The authors were interested in “how Sandya Ekneligoda repurposes cultural and religious cursing rituals to challenge disappearances, impunity, and illiberal peacebuilding in post-war Sri Lanka. Drawing on several cosmologies (principally Buddhist and Hindu), she invokes archetypal female deities/demons for healing and revenge.”
The authors open by introducing us to Sandya Ekneligoda, a human rights activist who, in 2022, “publicly performed a cursing ritual against Sri Lanka’s ruling Rajapaksa clan,” appealing to female deities for vengeance in the case of her disappeared husband — and against illiberal peacebuilding. When, six months later, a popular uprising drove the Rajapaksas from power, some credited Sandya Ekneligoda’s curse.
The article then turned to the role of healing and curse rituals in transitional justice. “Unlike healing rituals, ritual cursing can be viewed as the dark side of hybrid (liberal-local) peacebuilding and transitional justice. It can be seen as an illiberal or non-liberal challenge to liberal peacebuilding’s secular, rationalistic, and legalistic rationality,” they explain. But, in fact, women activists turn to them in moments of disempowerment and in struggles for justice.
The authors then looked at cursing in the history of Sri Lanka, which has a “long history of impunity for disappearances” — and a land of cursing as a form of justice seeking.
Consideration is then given to how the strongest women’s movement transformed cursing from private ritual to public protest. They pay particular attention to the Southern Mother’s Front in the early 1990s, which used cursing to address the disappearances of their husbands, brothers, and sons.
Finally, they analyzed Sandya Ekneligoda’s ritual cursing for peace and justice. It is not that she only cursed for her husband: on the contrary, she “has relentlessly pursued justice through domestic courts despite military obstructionism, judicial delays, and personal threats …” But she combines a legal approach with a cultural one. “She uses performative rituals and cosmological power to keep Prageeth’s disappearance in the public eye and critique the justice system,” the authors write. She “smashes coconuts” to invoke the curse of Goddess Kali against those responsible for her pain — and to drum up public attention in the process.

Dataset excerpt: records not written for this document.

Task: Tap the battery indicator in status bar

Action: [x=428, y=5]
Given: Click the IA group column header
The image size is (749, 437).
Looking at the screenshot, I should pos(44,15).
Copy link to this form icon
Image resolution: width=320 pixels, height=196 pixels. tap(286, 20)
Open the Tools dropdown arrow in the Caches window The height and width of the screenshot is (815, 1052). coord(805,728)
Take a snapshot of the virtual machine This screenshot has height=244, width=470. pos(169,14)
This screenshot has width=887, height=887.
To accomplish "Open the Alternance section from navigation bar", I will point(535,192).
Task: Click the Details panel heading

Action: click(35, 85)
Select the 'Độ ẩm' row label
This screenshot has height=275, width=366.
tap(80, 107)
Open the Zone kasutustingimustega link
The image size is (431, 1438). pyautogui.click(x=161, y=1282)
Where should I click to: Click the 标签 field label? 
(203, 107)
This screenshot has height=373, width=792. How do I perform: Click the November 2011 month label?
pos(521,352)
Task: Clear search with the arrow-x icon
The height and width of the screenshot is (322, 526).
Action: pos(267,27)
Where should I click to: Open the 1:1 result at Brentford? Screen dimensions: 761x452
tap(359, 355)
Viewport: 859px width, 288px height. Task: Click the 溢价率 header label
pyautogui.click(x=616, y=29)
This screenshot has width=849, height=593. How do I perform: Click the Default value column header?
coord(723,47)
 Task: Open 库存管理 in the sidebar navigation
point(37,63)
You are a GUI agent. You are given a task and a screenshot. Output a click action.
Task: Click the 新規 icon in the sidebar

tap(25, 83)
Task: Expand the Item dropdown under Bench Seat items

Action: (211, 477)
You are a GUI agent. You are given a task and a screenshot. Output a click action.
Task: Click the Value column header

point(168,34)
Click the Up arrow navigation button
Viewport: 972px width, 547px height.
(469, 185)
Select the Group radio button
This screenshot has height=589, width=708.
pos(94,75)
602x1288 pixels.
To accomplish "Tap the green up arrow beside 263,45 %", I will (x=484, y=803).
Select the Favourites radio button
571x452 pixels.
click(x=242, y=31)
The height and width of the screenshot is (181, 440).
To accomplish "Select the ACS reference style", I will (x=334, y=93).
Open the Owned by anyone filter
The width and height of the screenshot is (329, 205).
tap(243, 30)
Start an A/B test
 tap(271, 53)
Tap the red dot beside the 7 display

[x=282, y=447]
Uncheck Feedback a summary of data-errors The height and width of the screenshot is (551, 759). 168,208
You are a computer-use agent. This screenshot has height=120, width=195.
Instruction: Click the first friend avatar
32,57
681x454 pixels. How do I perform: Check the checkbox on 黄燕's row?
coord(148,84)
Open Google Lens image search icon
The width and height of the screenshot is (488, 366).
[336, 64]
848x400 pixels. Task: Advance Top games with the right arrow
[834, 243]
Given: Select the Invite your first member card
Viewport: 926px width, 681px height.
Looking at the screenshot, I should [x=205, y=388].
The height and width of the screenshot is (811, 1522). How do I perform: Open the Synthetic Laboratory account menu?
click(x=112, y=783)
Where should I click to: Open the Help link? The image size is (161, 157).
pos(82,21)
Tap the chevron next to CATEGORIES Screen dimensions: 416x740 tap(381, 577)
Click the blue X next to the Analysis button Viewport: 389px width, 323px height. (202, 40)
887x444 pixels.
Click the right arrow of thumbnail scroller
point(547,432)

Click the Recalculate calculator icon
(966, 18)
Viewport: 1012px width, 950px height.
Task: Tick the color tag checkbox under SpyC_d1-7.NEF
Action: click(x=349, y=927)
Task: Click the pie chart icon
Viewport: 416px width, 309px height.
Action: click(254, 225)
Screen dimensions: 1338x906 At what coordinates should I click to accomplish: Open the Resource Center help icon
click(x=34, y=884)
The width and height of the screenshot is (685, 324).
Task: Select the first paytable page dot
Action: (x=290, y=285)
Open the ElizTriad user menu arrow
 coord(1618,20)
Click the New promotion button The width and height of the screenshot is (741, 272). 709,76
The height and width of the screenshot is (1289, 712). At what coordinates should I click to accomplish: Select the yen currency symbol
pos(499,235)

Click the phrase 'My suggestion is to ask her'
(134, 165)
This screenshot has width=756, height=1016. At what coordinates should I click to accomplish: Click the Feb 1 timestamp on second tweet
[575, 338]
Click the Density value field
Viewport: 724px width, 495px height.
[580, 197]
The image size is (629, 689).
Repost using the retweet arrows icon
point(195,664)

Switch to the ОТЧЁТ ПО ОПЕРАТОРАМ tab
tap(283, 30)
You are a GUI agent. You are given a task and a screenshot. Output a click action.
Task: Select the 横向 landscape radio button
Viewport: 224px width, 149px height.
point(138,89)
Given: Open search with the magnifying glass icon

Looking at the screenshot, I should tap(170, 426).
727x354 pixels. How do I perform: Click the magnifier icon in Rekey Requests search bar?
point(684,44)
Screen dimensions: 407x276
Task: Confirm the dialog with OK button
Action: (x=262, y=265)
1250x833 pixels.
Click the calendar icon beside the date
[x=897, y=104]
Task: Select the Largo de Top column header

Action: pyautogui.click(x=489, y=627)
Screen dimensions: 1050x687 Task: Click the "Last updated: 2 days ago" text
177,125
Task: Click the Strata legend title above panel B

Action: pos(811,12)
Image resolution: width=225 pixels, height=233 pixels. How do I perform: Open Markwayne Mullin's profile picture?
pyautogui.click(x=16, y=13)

The authors conclude by stressing the importance of another part of Harris’s coconut speech: the context. In the context of Sri Lanka, Sandya Ekneligoda was appealing to the liberal and the local, the legal and the cultural, and both pushing back against illiberalism and advocating resistance.
Show Us the Receipts
William D. Hartung argued that, in cheering Israeli Prime Minister Benjamin Netanyahu when he addressed the Senate and House of Representatives last week, members of Congress undermined US security. “Whatever one’s position on the status and future of Israel, it should be universally agreed that its actions in Gaza are unacceptable and must be stopped,” Hartung wrote, adding, “outside the friendly confines of the US Congress, Israel’s reputation — and that of its primary arms supplier, the United States — has been severely damaged in a majority of the world’s nations.” Hartung urged Washington to withhold military aid as leverage.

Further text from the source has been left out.